Phase Partitioning of Anionic and Nonionic Surfactant Mixtures

Abstract

Abstract The efficiency of oil recovery by waterflooding can be greatly improved by the addition of judiciously selected surfactants. Under certain conditions, when surfactant solutions are mixed with oil, microemulsions are formed that may be in equilibrium with an excess oil (Type I), an excess aqueous phase (Type II), or both (Type III). The partitioning of the surfactant between those coexisting equilibrium phases is important to consider in the design of microemulsion processes for oil recovery. This is particularly true because different phases generally move at differing velocities within the pore spaces of an oil reservoir and therefore fractionation will occur in successive stages along the flow path. This leads to chromatographic separation of the surfactant molecules. The problem is complicated because all surfactant systems are blends of molecules, and chromatographic separation will result in a change in the optimal salinity of the surfactant system. Thus, a system that is initially optimized will not remain optimized during the course of the flood. To examine the question of selective surfactant partitioning, we varied the composition of oil/water/surfactant equilibrated systems so that they would pass through the optimal formulation region.
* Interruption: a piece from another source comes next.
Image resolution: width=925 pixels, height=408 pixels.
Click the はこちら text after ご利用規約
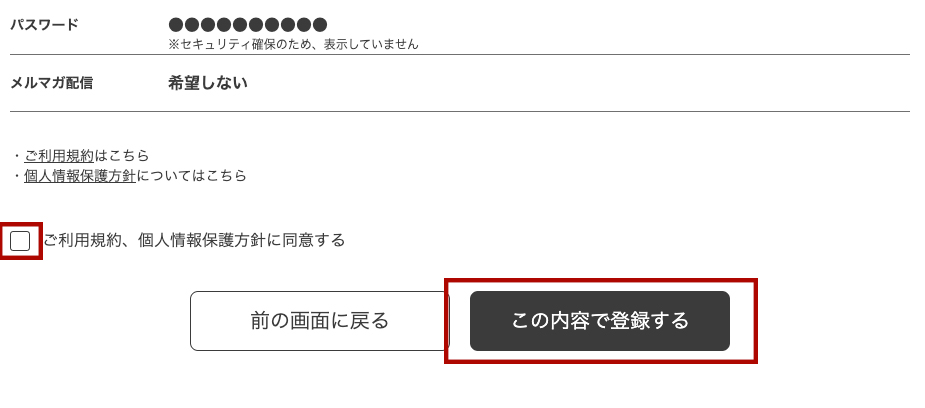pyautogui.click(x=122, y=156)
The partitioning of anionic surfactants into the oil in Type I and Type III phase systems was small. Furthermore, binary and ternary mixtures of these surfactants were found to copartition; that is, little if any fractionation was detectable. Their collective behavior was intermediate between those of the pure components. Nonionic surfactants, unlike anionics, partition substantially into the oil phase in Type I and Type III phase systems. This was found to be an intrinsic property of the surfactant structure and not unique to those nonionic surfactant systems that are polydisperse. Selective fractionation also was found for polydisperse nonionic surfactants.